▶ [Goal of the exercise]: Each line from the one that contains "Select 山东 ranked" through the end of the entries should be repeated exactly, with nothing added.

─── Information

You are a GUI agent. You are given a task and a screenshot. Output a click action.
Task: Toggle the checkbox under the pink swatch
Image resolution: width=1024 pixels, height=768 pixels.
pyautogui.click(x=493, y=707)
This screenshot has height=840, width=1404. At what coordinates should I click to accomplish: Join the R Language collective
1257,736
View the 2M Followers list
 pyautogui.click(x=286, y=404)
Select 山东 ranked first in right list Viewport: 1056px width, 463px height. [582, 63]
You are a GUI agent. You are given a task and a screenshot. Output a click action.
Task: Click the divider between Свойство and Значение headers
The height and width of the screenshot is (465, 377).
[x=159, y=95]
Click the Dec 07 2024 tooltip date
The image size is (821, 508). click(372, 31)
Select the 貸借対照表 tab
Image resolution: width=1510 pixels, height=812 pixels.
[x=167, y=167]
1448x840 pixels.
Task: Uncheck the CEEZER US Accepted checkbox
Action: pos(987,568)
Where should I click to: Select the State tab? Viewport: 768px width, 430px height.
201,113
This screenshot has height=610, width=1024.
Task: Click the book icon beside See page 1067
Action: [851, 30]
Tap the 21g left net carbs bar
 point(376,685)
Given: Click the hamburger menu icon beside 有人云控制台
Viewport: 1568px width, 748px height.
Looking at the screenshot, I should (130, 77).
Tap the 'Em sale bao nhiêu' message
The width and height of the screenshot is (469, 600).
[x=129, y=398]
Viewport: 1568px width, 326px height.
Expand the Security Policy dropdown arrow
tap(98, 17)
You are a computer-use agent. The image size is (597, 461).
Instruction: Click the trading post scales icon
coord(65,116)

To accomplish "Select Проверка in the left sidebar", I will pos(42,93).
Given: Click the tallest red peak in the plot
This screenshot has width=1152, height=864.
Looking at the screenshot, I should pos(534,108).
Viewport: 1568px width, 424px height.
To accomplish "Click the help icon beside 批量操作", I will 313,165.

──────

▶ [Answer below]:
Select 山东 ranked first in right list Viewport: 1056px width, 463px height. [582, 63]
You are a GUI agent. You are given a task and a screenshot. Output a click action.
Task: Click the divider between Свойство and Значение headers
The height and width of the screenshot is (465, 377).
[x=159, y=95]
Click the Dec 07 2024 tooltip date
The image size is (821, 508). click(372, 31)
Select the 貸借対照表 tab
Image resolution: width=1510 pixels, height=812 pixels.
[x=167, y=167]
1448x840 pixels.
Task: Uncheck the CEEZER US Accepted checkbox
Action: pos(987,568)
Where should I click to: Select the State tab? Viewport: 768px width, 430px height.
201,113
This screenshot has height=610, width=1024.
Task: Click the book icon beside See page 1067
Action: [851, 30]
Tap the 21g left net carbs bar
 point(376,685)
Given: Click the hamburger menu icon beside 有人云控制台
Viewport: 1568px width, 748px height.
Looking at the screenshot, I should (130, 77).
Tap the 'Em sale bao nhiêu' message
The width and height of the screenshot is (469, 600).
[x=129, y=398]
Viewport: 1568px width, 326px height.
Expand the Security Policy dropdown arrow
tap(98, 17)
You are a computer-use agent. The image size is (597, 461).
Instruction: Click the trading post scales icon
coord(65,116)

To accomplish "Select Проверка in the left sidebar", I will pos(42,93).
Given: Click the tallest red peak in the plot
This screenshot has width=1152, height=864.
Looking at the screenshot, I should pos(534,108).
Viewport: 1568px width, 424px height.
To accomplish "Click the help icon beside 批量操作", I will 313,165.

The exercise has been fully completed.